Shoot better and better and better. Then, shoot some more.

You say, procedurally generated, top-down, rogue-like dungeon shooter. I say, The Binding of Isaac, Edmund McMillen’s little gem of a game from 2011.

I also get a little bit excited, as that game drew me in like no other on its release. A bullet hell shooter game inspired by the aesthetics of The Legend of Zelda with a whole load of grotesque imagery tossed in to liven things up, The Binding of Isaac is difficult, and I put in over 100 hours on it because it constantly surprised me with new ideas and new horrific, sometimes funny, sometimes sad, situations and encounters. I still haven’t unlocked everything in The Binding of Isaac, and I still have only beaten it a few times. However, the way that the game requires practice and patience in order to explore its repulsive and fascinating world just kept dragging me back in for another game.

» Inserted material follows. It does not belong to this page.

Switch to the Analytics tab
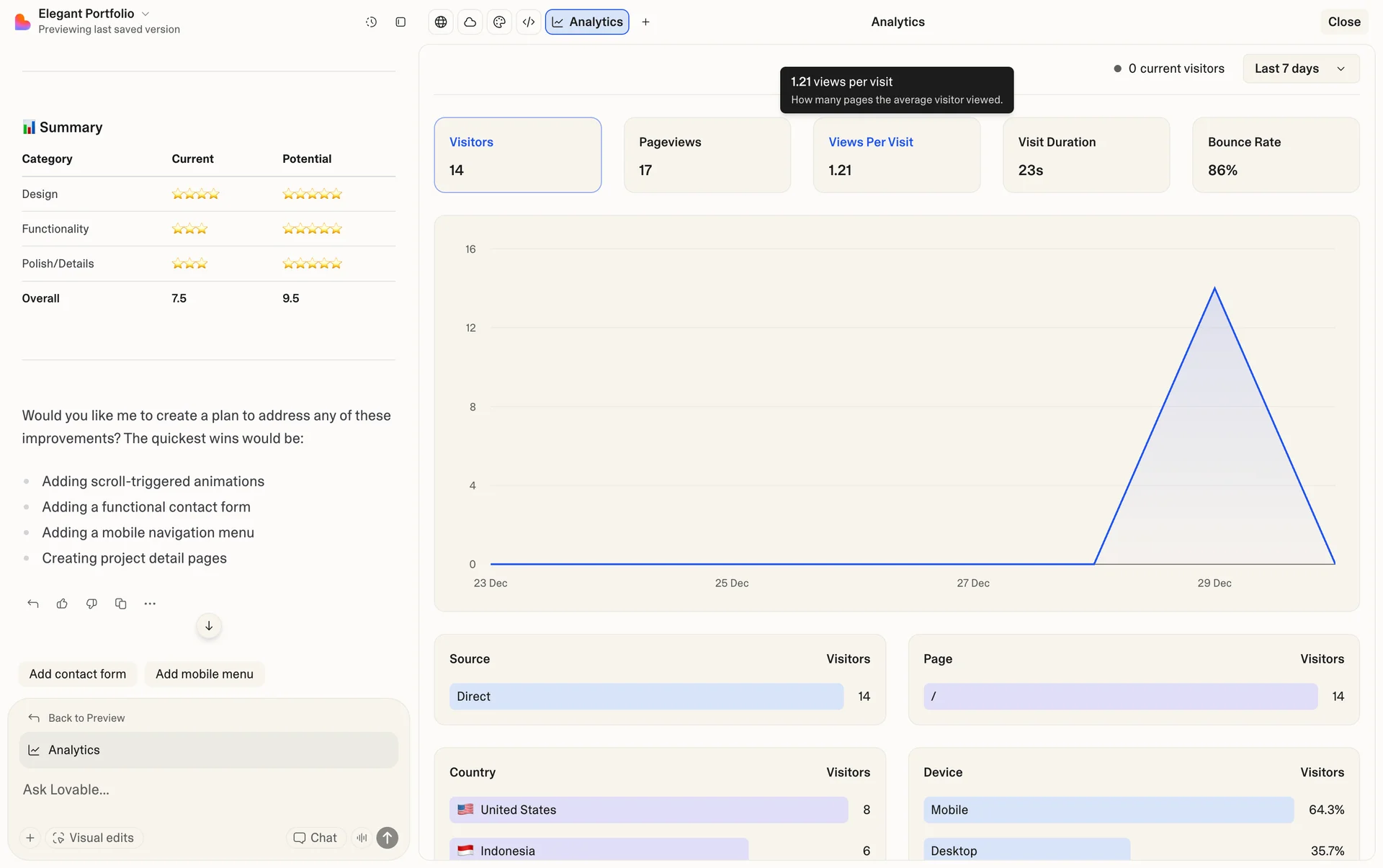Screen dimensions: 1383x868 (x=587, y=22)
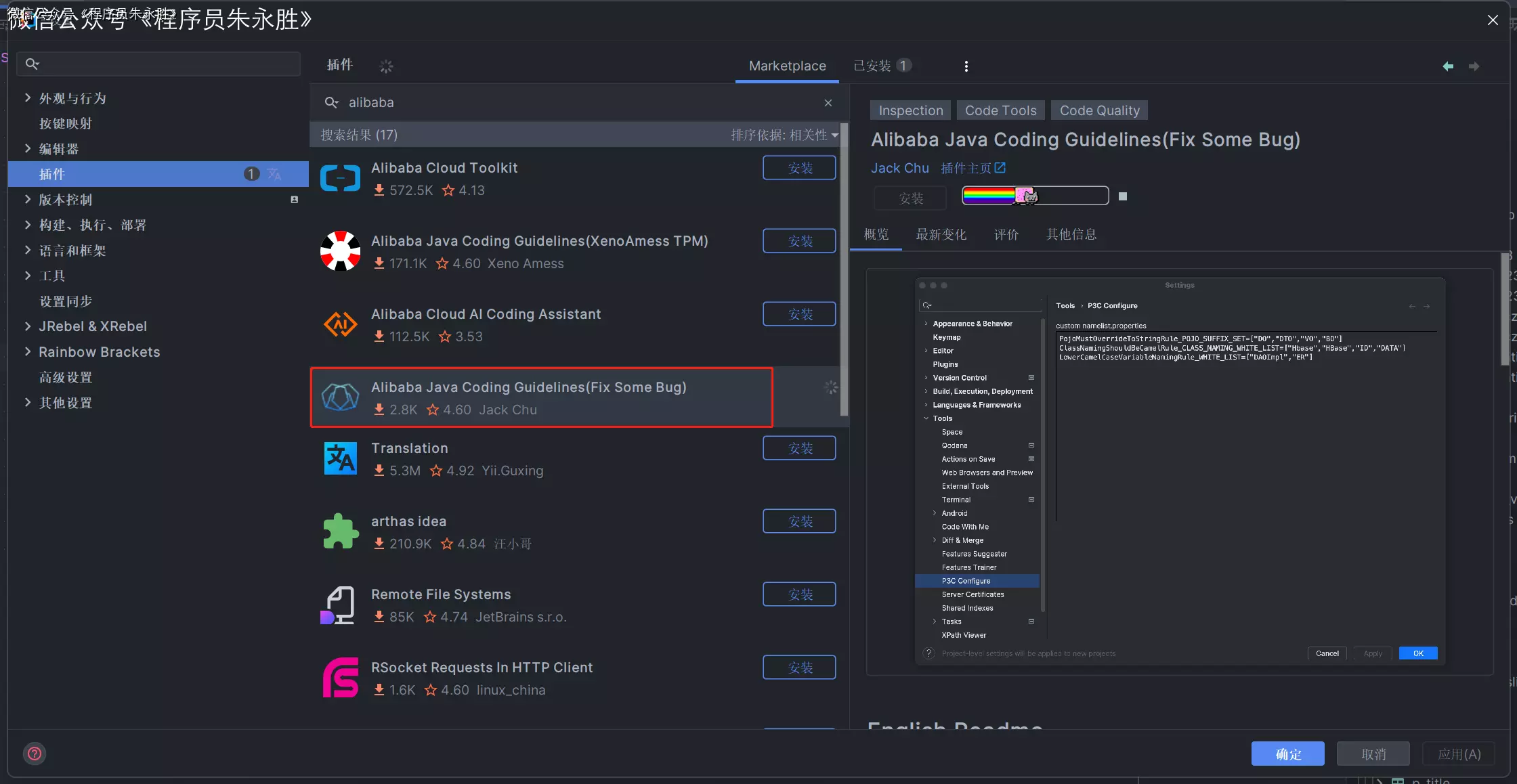
Task: Click the RSocket Requests plugin icon
Action: coord(340,678)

So, when I heard about another procedurally generated, top-down, rogue-like dungeon shooter in development, I was at least somewhat intrigued. Runers has a fair amount of similarities to the Binding of Isaac in terms of its gameplay and even somewhat in its commitment to a retro gaming aesthetic. In this case, those aesthetics are less inspired by the 8-bit Nintendo era than they are by the arcade era, though. Runers reminds me vaguely of the arcade classic Robotron with the simplicity of its sprites and even the simplicity of its gameplay. You spend most of your time circling and circling around rooms full of monsters firing away at those creatures, which vaguely resemble something-or-other.

The gameplay is “arcadey,” as it is fast and furious. It, however, also borrows from RPG conventions, of course, since it is a rogue-like. So, you level up as you go, growing more and more powerful — that is, until you die, in which case you have to start over from scratch.

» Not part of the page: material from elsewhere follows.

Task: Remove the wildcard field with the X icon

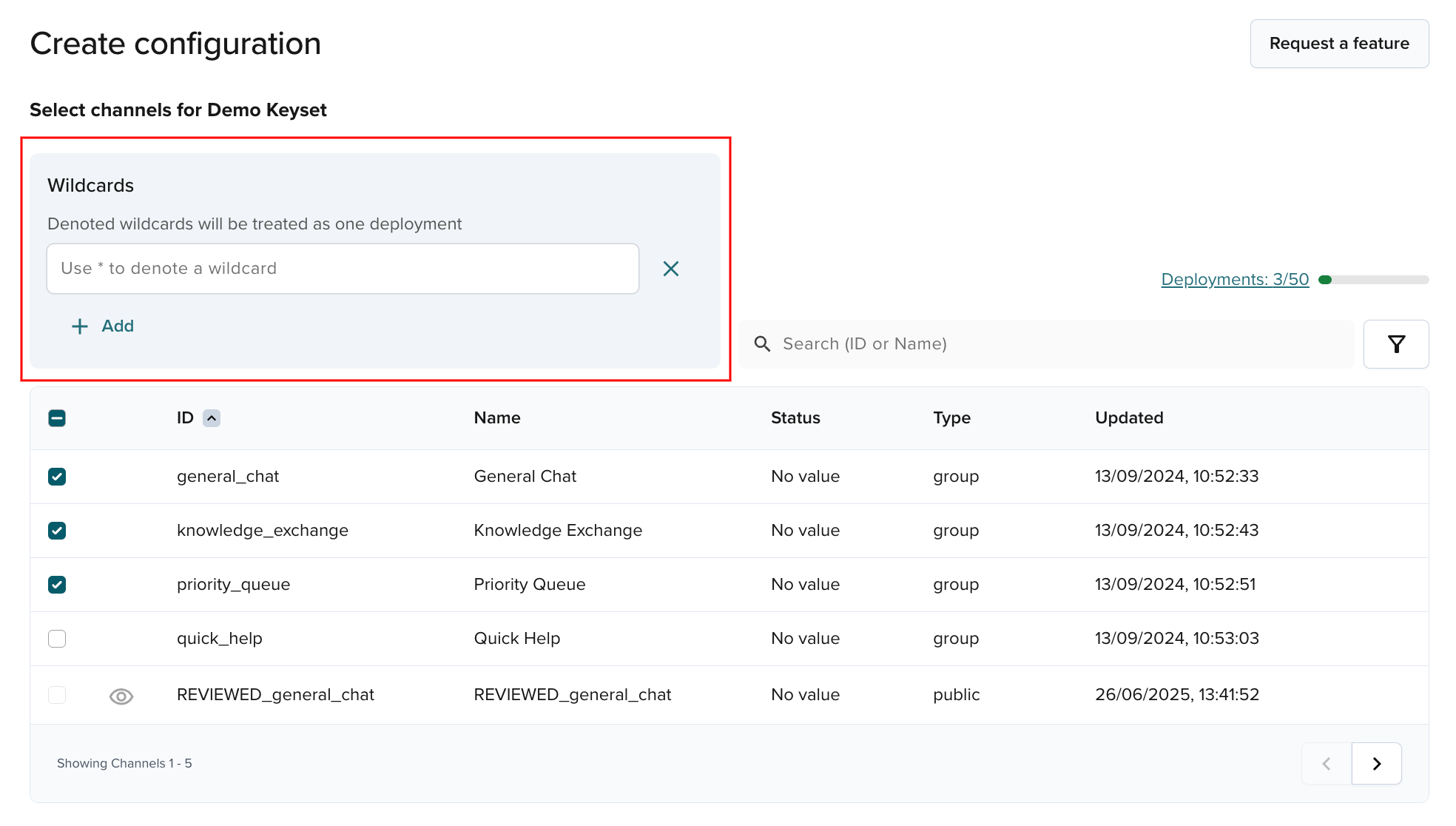Action: click(x=671, y=269)
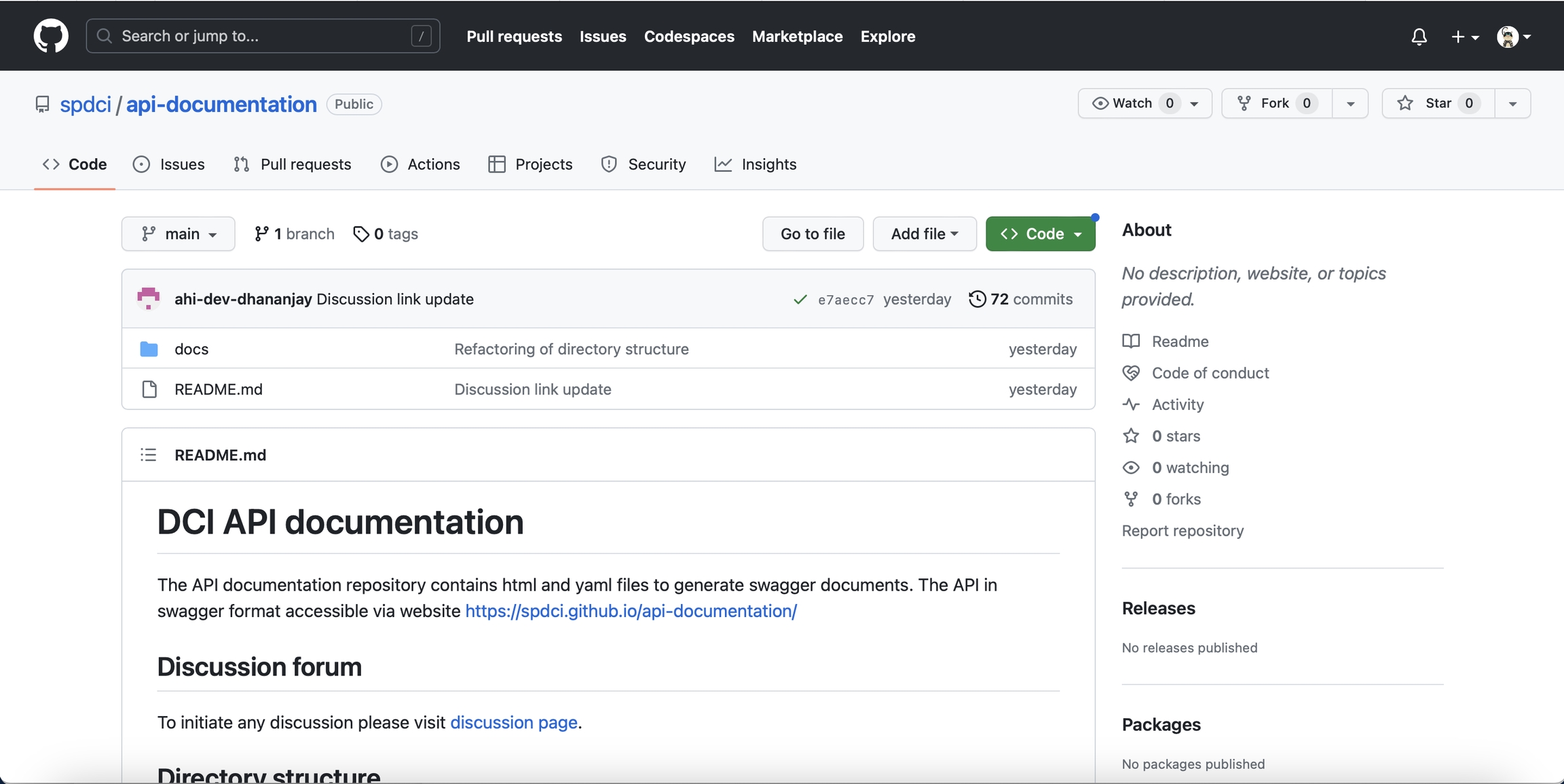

What distinguishes, Runers from The Binding of Isaac is its crafting system and its character classes. Before each game, you choose a race and character class that will determine some of your abilities for the game. Also, you get to choose your initial shooter powers from a variety of spells, mostly of an elemental nature. Finally, throughout the game, you collect runes that you can upgrade and combine (the game’s crafting system) to create more powerful ways of shooting stuff and in slightly different ways.

Like, The Binding of Isaac, this all means that while you need to improve your character with new abilities, much of the player’s success in the game hinges on both good finds as well as simply practicing the basic fundamentals of combat, so that you can survive longer and longer each play session, hopefully allowing you to explore more and more of the dungeon as you descend through it.

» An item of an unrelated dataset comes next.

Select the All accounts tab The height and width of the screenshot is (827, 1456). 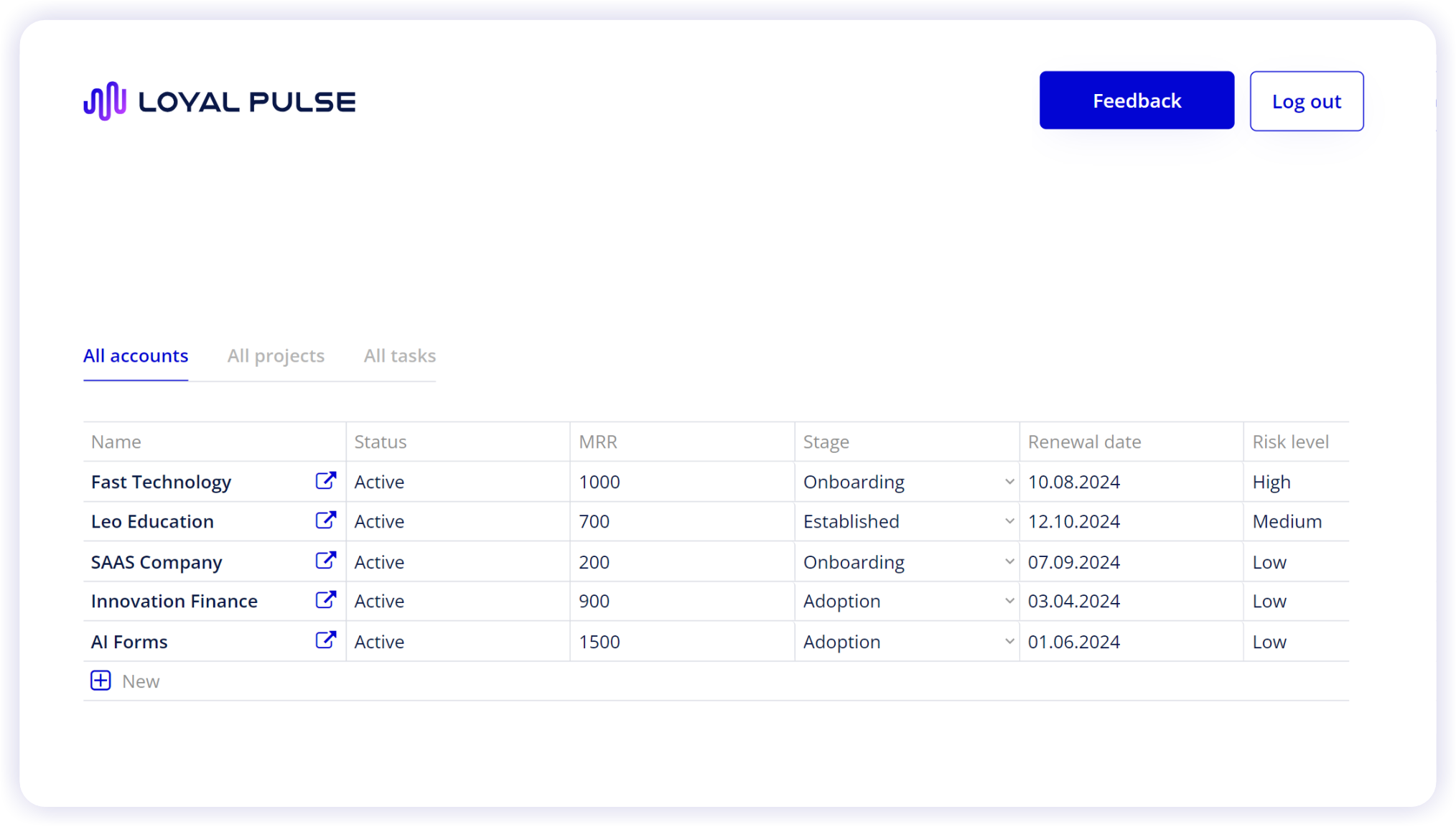136,355
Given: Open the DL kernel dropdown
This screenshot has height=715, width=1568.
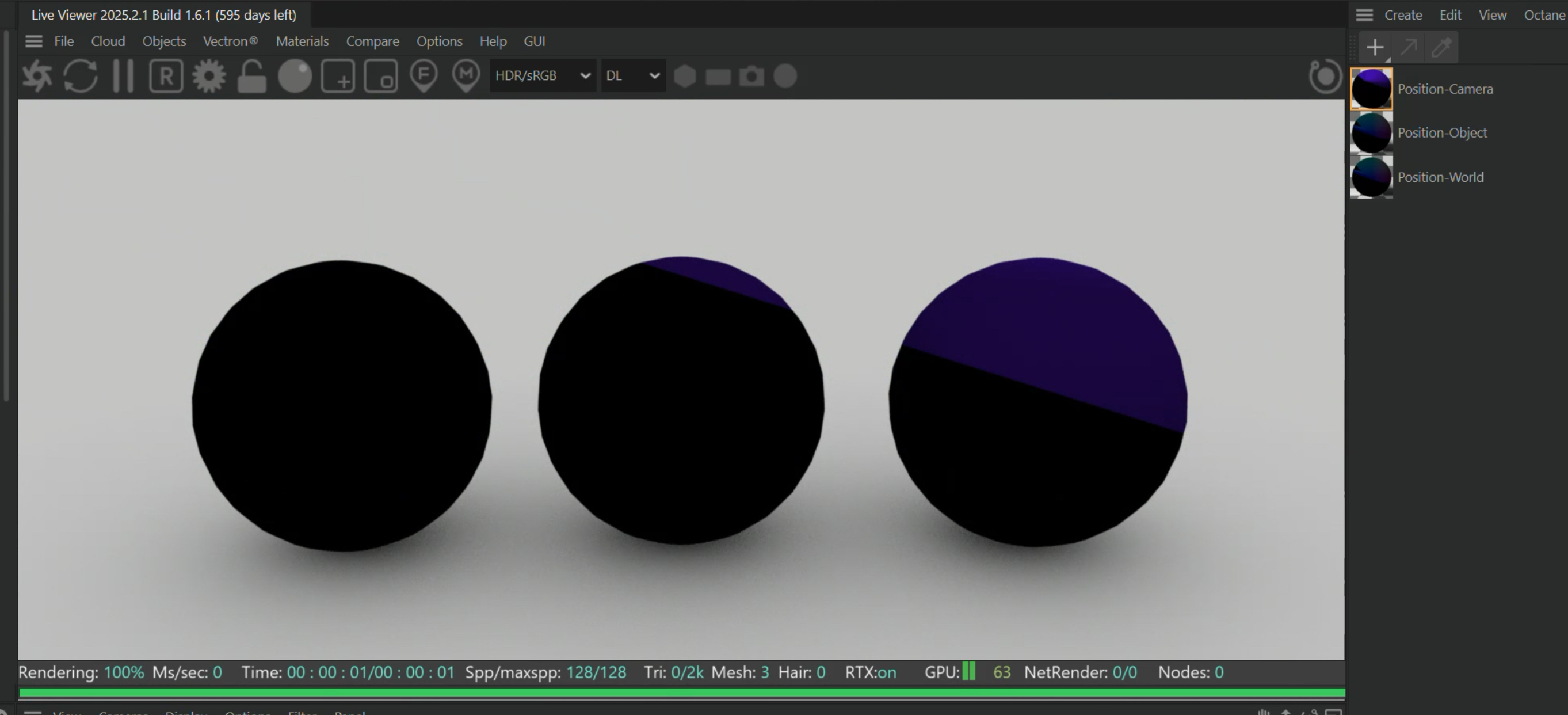Looking at the screenshot, I should [632, 76].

In a sense, both games are highly repetitive experiences that are based on the expectation that the player wants to master the act of surviving and shooting in this context. Unfortunately, while I found myself wildly motivated to play The Binding of Isaac over and over again, this motivation was largely spurred on by McMillen’s unique sensibilities and provocative imagery. I wanted to continue to play The Binding of Isaac repeatedly because its themes of religious perversity and the loneliness and terror of the game’s titular protagonist drove me to continue to explore McMillen’s house of horrors. Runers‘s stark arcade aesthetics, though, and its vaguely conveyed plot (a sentence or two about what you are seeking in this dungeon accompanies the opening of each new level) just fail to motivate me to explore this game’s world for any length of time or to practice the skills necessary to become successful at the game.

The Binding of Isaac is a challenge, a challenge rewarded by the strangeness of its world and the ideas underlying it. Runers is merely a challenge that seems to expect players to be rewarded by that challenge itself. I fail to see how it rewards anyone for playing it besides simply asking them to continue shooting stuff better and better and better for the sake of shooting stuff even more.